→ **Исходные данные**
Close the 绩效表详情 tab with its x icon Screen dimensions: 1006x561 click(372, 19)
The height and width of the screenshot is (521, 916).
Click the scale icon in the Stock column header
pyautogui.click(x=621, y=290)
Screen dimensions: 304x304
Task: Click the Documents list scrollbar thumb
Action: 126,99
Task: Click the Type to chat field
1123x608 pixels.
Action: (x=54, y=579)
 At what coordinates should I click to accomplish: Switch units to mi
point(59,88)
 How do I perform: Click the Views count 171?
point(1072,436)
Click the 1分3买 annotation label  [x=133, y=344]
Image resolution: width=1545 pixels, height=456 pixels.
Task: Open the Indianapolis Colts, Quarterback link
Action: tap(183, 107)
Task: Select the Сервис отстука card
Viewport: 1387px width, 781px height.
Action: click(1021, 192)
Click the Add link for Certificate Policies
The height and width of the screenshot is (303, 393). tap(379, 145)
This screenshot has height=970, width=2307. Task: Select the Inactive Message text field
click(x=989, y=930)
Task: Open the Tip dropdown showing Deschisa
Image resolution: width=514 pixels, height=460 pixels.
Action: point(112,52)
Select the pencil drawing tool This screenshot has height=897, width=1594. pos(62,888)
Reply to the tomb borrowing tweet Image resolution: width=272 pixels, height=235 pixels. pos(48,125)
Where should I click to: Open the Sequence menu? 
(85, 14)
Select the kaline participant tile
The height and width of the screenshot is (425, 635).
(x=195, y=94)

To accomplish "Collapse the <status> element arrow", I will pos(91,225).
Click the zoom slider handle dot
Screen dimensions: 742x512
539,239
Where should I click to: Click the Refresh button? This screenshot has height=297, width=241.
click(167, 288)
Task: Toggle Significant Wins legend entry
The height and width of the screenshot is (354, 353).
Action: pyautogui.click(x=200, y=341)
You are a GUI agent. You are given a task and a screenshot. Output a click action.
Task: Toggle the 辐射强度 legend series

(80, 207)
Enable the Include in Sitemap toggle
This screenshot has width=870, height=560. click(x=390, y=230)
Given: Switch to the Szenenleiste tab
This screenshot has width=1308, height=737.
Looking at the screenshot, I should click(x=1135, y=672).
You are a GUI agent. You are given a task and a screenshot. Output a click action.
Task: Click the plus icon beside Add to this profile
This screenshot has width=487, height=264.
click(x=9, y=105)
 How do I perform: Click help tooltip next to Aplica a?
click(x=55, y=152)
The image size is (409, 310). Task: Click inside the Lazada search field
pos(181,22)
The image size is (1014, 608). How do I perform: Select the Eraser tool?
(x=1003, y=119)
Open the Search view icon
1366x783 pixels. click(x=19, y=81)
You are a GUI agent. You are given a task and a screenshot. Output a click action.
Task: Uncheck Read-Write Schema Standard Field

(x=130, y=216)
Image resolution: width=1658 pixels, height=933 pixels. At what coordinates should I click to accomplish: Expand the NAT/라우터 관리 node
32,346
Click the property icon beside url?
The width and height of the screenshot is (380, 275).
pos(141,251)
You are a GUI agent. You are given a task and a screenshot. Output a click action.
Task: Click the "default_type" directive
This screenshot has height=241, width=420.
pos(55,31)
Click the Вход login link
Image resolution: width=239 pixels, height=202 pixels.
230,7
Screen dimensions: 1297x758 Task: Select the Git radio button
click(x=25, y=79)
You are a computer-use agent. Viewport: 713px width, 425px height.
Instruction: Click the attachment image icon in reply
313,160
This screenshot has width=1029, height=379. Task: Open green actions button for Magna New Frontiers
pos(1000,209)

→ **Письменное задание**
Перепишите без изменений строки выше, начиная со строки с «The image size is (409, 310).» и заканчивая строкой с «pos(141,251)», включая обе.

→ **Готовый ответ**
The image size is (409, 310). Task: Click inside the Lazada search field
pos(181,22)
The image size is (1014, 608). How do I perform: Select the Eraser tool?
(x=1003, y=119)
Open the Search view icon
1366x783 pixels. click(x=19, y=81)
You are a GUI agent. You are given a task and a screenshot. Output a click action.
Task: Uncheck Read-Write Schema Standard Field

(x=130, y=216)
Image resolution: width=1658 pixels, height=933 pixels. At what coordinates should I click to accomplish: Expand the NAT/라우터 관리 node
32,346
Click the property icon beside url?
The width and height of the screenshot is (380, 275).
pos(141,251)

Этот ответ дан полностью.